Resilience to counterfactuals

One project that I have been pottering away at recently is an attempt to cash out what could be meant with something like Phillip Pettit's theory of 'freedom as non-domination' (meaning that we are free to the extent in that we can do what we go about our affairs without the arbitrary intervention of another party). To do so I develop a framework for highlighting some important modal considerations that are involved in our political deliberation. One of the dimensions on which we evaluate courses of action is on how likely they are to achieve their aims. I believe that we could provide a framework, perhaps even a semantics, of this evaluative dimension. My proposal is to discriminate amongst courses of action according to their 'resilience to counterfactuals' (as I call it), meaning the range of contingencies wherein they would succeed. One course of action is more resilient to counterfactuals than another if there are more possible worlds (within some specified degree of similarity to the actual world) where that course could successfully be pursued. The idea is that this might be a useful way to articulate how we distinguish between secure state of affairs and precarious ones – in the secure state of affairs, there are more contingencies in which we can accomplish what we might set out to do. Secure state of affairs lead to plans with greater resilience to counterfactuals.

An application of the project, a straightforward and I hope informative one, is that it would allow us to discriminate between the status of different political rights based on how secure those rights are (meaning, how resilient to counterfactuals they are). I also think, and am willing to defend, that considerations of this type is one of the reasons why political rights are such a central feature of our social lives (and would be even if there were no natural rights): legal protections of those kind cut down the range of contingencies that you need to secure yourself against, and thus gives you a greater safety margin within which to deliberate towards your chosen end.
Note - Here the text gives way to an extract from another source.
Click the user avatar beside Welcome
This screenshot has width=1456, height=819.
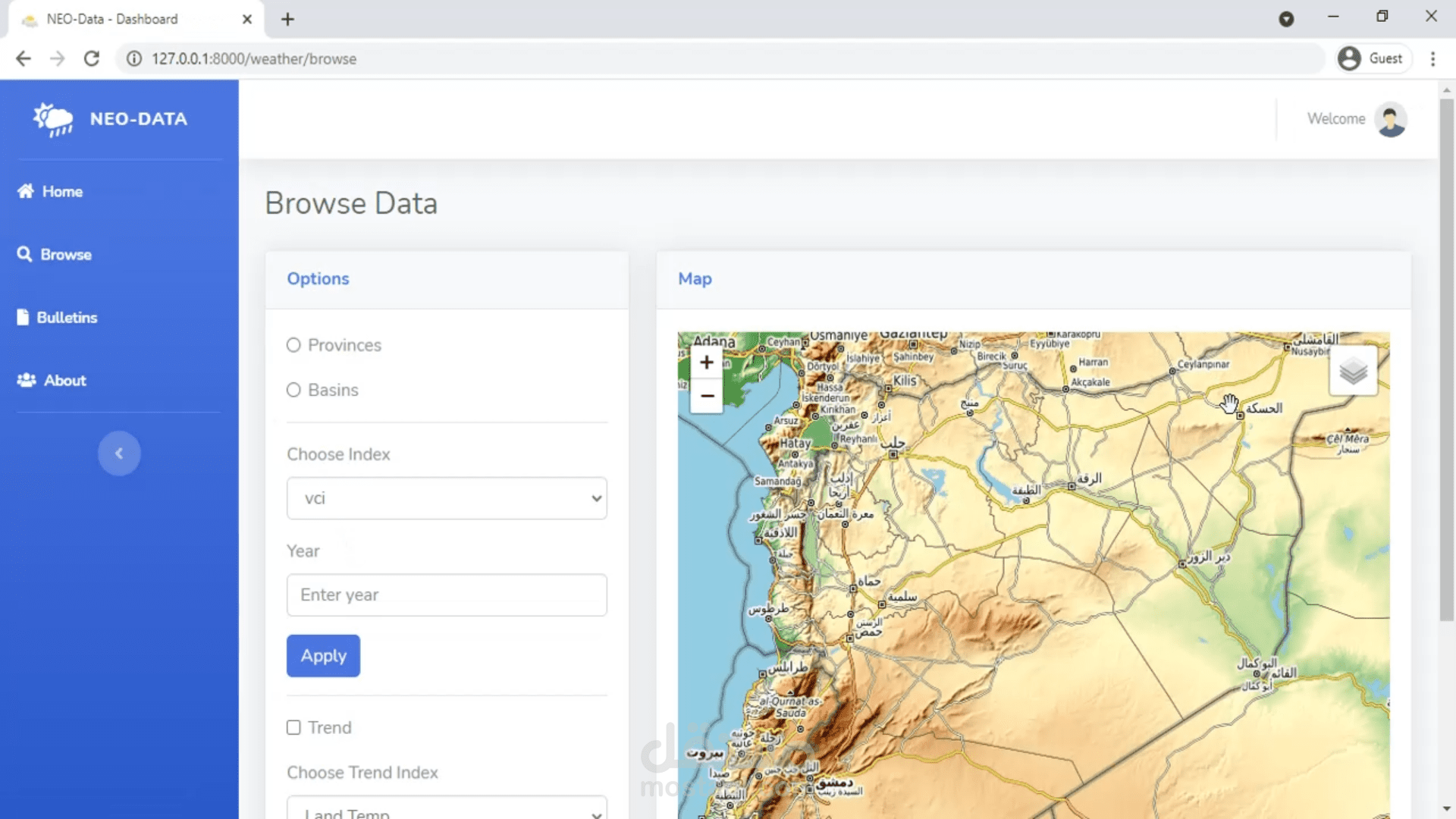click(x=1391, y=119)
This approach has important advantages over the decision-theoretic approach for judging among possible courses of action. Attempts to do feasibility studies in the usual decision-theoretic way -- looking at the probability that certain situations would arise, assigning outcomes to the situations and deriving their expected utilities -- run into serious problems, given that the result of such studies depends on what people intend to do, but that people very often radically change their courses of action given the circumstances. This means that you have to redo the feasibility study for each change in plan of anybody in the environment, leading to a combinatorial explosion of things to consider (if re-doing the sums is even possible at all), very quickly making the results of such a study intractable. The resilience-to-counterfactuals approach handles this feature of situations much better, since the fact that there are a number of different ways someone could try to achieve their goals is a premise of the analysis.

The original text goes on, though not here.